The anti-ACE drug

Apr 29, 2008 18:06 GMT  ·  By

This could be the dream of any junk food lover and sport hating couch potato: becoming slim without decreasing food consumption. In a research published in the Proceedings of the National Academy of Sciences, an Australian team has found a possible way of losing weight without limiting food intake, a breakthrough that could lead to fat-burning drugs. By manipulating fat cells in mice, the authors managed to increase the rodents' metabolic rate.

When the researchers removed the angiotensin converting enzyme (ACE), the rodents, even when consuming the same food quantity as other mice, burned more calories and were lighter. "Animals without the enzyme were on average 20% lighter than normal mice and had 50 to 60% less body fat," senior researcher Michael Mathai of the Howard Florey Institute told AFP.
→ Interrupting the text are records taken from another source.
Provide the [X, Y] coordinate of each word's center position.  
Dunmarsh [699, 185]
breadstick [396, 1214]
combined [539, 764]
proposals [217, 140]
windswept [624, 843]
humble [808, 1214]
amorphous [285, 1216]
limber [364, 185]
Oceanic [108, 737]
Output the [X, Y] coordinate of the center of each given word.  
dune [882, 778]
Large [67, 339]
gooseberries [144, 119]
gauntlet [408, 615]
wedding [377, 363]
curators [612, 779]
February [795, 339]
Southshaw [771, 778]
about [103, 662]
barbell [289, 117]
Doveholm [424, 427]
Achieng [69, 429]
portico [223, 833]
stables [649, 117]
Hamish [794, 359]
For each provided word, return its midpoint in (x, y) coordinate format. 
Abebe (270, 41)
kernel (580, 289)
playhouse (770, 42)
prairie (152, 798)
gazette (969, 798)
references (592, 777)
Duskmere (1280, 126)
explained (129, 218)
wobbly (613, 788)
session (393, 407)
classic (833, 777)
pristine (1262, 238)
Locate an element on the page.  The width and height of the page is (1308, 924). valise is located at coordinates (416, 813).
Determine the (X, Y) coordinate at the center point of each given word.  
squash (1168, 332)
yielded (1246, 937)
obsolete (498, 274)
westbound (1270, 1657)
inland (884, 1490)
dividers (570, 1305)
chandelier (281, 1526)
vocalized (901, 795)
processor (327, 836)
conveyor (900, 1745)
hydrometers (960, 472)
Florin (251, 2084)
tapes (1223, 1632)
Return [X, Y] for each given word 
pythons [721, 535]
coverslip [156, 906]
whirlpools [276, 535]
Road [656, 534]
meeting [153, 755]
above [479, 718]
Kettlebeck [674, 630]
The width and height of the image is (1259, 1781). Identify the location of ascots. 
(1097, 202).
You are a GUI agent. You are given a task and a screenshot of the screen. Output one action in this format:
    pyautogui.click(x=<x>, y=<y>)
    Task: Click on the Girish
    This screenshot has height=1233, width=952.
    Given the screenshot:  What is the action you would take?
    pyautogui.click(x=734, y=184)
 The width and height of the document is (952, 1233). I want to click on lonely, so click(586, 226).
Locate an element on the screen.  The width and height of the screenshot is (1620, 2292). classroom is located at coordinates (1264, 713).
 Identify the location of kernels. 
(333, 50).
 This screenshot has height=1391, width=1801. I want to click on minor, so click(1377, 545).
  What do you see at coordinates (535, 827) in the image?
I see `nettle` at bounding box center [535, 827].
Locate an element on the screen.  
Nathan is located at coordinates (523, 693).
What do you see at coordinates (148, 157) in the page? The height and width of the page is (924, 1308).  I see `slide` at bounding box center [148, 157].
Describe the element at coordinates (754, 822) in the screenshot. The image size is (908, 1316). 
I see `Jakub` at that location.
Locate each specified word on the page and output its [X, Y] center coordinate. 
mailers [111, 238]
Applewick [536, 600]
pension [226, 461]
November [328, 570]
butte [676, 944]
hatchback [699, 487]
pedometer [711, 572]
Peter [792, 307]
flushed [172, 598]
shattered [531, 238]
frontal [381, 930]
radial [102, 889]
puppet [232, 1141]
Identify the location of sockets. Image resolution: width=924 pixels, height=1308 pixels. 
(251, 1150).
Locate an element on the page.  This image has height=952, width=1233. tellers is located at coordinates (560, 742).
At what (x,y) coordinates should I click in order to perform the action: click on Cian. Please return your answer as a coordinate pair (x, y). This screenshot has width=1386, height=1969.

"The slimmer mice also appeared to have less chance of developing diabetes because they processed sugar faster than normal mice. The research could be used to develop drugs to assist weight loss," said Mathai, also a lecturer in nutrition at Victoria University. Drugs controlling the activity of ACE can already be found on the market, being employed against hypertension.

"So we know their safety and their tolerability. What we don't know is whether or not they will work in humans. And we don't know whether it will work in all obese humans. It could be a question of finding the right dosage of hypertension medication, or developing a new type of drug of the same class, to be used as weight-loss pills. This might be one way in which you can increase metabolic rate in combination with managing nutrition to limit the intake of calories," said Mathai.

Still, the researchers could not tell the exact pathway of the weight loss. "Because we deleted the gene, the gene is gone from the whole body, that means that it is gone from all tissues including the brain. And so we don't know whether it's a direct effect of the deficiency in the tissue or whether it's something coming from the brain," added Mathai.